Tutorial 4: Legacy Integration

Tutorial 4: Legacy Data Integration (Workflow X3)

Overview

Workflow X3 integrates Sanger sequencing or GenBank legacy alignments into an existing sequence-capture dataset. This is useful when published data exists for the same loci and taxa (or closely related ones) and you want to increase taxon sampling without re-sequencing.

For each legacy alignment file, a representative sequence is BLASTed against the target marker file to identify the matching capture locus. The legacy sequences are then added to that locus alignment using MAFFT, with optional column-by-column merging for samples that appear in both datasets. Results are written to a data-analysis/legacy-integration/ directory.

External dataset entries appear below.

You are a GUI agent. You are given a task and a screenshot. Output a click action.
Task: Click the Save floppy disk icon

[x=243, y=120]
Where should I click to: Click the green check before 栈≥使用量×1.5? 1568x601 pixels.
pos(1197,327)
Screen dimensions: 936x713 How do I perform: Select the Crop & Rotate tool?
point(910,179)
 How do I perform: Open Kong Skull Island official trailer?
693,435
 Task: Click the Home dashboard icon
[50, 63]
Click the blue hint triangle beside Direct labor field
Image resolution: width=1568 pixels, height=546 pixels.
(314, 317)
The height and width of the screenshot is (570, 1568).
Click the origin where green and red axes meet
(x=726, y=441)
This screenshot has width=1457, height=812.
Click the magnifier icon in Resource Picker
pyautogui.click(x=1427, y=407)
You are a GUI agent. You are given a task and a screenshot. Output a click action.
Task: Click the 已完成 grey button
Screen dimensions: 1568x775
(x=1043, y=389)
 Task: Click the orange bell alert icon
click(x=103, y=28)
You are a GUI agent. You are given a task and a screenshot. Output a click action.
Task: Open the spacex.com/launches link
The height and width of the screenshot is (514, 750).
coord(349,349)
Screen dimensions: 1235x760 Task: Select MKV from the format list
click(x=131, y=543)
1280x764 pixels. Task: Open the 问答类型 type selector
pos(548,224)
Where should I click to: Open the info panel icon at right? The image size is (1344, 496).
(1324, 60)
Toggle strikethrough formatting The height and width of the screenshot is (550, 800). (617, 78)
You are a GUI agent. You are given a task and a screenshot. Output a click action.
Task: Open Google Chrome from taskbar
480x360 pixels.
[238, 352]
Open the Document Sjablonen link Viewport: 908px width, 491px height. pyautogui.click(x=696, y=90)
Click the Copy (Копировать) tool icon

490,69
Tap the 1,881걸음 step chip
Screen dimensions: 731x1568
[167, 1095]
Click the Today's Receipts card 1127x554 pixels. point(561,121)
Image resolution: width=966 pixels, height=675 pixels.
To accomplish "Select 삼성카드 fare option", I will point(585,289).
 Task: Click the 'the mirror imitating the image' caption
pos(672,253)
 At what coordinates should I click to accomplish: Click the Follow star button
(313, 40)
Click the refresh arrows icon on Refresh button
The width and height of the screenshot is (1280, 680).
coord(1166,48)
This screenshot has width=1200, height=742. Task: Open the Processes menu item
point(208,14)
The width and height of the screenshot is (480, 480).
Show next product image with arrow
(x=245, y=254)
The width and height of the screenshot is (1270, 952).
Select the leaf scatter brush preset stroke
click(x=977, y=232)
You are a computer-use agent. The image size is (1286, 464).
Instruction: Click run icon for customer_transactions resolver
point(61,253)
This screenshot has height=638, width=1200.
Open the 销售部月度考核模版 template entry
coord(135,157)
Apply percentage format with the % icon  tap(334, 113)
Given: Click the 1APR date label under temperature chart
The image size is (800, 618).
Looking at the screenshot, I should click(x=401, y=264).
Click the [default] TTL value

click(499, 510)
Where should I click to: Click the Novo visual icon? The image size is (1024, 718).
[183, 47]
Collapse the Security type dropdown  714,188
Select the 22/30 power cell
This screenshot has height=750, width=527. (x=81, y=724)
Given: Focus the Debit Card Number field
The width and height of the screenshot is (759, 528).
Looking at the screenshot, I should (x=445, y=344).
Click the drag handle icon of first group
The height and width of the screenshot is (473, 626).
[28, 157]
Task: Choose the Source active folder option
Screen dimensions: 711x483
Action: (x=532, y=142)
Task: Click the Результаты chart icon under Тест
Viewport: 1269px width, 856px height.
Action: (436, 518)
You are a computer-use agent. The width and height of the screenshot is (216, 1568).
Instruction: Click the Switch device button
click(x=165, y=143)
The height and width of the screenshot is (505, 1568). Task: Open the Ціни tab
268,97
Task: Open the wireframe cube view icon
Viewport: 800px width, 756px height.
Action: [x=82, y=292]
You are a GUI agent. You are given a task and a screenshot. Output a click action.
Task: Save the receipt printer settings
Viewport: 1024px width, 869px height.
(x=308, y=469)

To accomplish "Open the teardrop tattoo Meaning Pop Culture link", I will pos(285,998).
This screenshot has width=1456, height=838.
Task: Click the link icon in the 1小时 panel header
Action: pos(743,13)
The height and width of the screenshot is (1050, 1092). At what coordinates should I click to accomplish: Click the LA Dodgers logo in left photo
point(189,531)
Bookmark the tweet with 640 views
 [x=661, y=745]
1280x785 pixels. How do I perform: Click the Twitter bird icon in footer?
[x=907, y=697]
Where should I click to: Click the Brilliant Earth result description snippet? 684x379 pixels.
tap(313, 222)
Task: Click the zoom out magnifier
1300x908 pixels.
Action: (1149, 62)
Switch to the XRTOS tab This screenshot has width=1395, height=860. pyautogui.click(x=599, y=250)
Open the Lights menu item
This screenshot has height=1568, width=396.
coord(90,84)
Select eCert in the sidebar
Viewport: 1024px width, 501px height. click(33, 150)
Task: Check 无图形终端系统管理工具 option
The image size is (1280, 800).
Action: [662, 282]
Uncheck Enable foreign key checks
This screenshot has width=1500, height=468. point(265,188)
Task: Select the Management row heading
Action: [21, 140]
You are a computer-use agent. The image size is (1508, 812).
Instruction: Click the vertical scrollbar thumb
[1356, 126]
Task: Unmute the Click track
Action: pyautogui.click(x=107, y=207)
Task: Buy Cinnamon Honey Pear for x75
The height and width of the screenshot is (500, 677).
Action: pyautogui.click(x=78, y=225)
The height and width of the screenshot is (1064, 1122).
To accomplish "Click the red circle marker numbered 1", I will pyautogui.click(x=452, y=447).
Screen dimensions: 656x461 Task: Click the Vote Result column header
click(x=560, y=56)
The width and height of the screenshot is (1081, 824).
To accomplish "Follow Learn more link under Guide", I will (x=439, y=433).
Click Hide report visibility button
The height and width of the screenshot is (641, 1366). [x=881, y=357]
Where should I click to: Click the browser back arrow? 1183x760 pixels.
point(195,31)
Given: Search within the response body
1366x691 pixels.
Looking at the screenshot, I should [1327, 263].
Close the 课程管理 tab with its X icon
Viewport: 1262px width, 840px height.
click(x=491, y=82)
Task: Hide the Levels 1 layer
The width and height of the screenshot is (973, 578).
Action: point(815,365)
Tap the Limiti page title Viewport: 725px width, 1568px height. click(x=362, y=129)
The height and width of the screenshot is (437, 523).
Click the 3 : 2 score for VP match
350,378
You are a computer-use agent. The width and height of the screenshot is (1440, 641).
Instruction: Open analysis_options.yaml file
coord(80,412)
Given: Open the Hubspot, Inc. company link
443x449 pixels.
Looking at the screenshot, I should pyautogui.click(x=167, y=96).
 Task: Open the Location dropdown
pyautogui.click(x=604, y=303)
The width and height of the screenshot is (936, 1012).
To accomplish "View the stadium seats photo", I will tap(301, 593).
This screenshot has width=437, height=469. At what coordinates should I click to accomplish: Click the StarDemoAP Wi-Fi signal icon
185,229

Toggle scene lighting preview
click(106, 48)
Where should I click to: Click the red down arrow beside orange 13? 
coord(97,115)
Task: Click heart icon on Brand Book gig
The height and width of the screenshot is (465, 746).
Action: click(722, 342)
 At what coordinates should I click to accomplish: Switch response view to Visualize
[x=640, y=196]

When to use this workflow:

You have published Sanger/GenBank sequences for loci overlapping your capture panel
You want to include outgroups or additional taxa from the literature
Your capture dataset has poor coverage for some taxa that have legacy data available
You have a concatenated NEXUS matrix (e.g. from PAUP* or FigTree) that you want to merge into your capture dataset

Prerequisites

Before running Workflow X3 you need:

Sequence-capture alignments — the untrimmed_all-markers directory produced by Workflow 4 or 5. Untrimmed alignments are recommended because trimming may have removed flanking regions that overlap with the legacy loci.
Legacy alignment files — one alignment file per locus, in phylip or fasta format, placed in a single directory. Alternatively, a single concatenated NEXUS file with a BEGIN SETS / charset block (see Step 0 below).
Target marker file — the same FASTA file of reference target sequences used for your capture experiment. This is used to BLAST-match each legacy locus to the correct capture alignment.
Mitochondrial capture alignments (optional) — if your legacy data includes mitochondrial loci (e.g. 12S, 16S, ND1), provide a directory of mitochondrial capture alignments. MitoTrawlR is recommended for generating these from your sequence-capture raw reads.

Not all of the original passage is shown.